* [Work to be completed] The expected output is the exact lines from the one containing "Viewport: 2560px width, 1294px height." through the end of the data, inclusive, and nothing else.

(Collected data entries)
++++++

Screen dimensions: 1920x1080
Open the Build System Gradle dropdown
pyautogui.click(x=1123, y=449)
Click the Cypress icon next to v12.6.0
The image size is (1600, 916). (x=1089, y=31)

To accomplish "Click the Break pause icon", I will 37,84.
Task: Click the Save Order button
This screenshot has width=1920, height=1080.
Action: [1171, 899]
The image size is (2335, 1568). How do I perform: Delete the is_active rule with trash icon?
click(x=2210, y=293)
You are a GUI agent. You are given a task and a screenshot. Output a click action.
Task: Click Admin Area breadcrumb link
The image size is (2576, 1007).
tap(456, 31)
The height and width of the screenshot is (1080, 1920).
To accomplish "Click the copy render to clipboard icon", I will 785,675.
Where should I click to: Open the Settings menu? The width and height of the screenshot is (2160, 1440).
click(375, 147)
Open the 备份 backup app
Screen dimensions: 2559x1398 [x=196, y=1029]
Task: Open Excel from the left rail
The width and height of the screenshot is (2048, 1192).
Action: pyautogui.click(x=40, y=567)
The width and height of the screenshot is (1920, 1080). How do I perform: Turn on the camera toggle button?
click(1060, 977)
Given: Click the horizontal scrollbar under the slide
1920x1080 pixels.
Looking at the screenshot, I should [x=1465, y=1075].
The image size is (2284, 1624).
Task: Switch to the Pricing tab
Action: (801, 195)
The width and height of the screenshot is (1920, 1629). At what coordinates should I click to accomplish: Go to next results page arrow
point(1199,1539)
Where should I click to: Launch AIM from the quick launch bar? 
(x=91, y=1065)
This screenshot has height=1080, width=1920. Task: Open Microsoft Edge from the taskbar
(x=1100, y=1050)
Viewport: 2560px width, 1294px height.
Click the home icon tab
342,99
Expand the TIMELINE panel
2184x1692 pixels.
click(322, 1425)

++++++

* [Exercise solution]
Viewport: 2560px width, 1294px height.
Click the home icon tab
342,99
Expand the TIMELINE panel
2184x1692 pixels.
click(322, 1425)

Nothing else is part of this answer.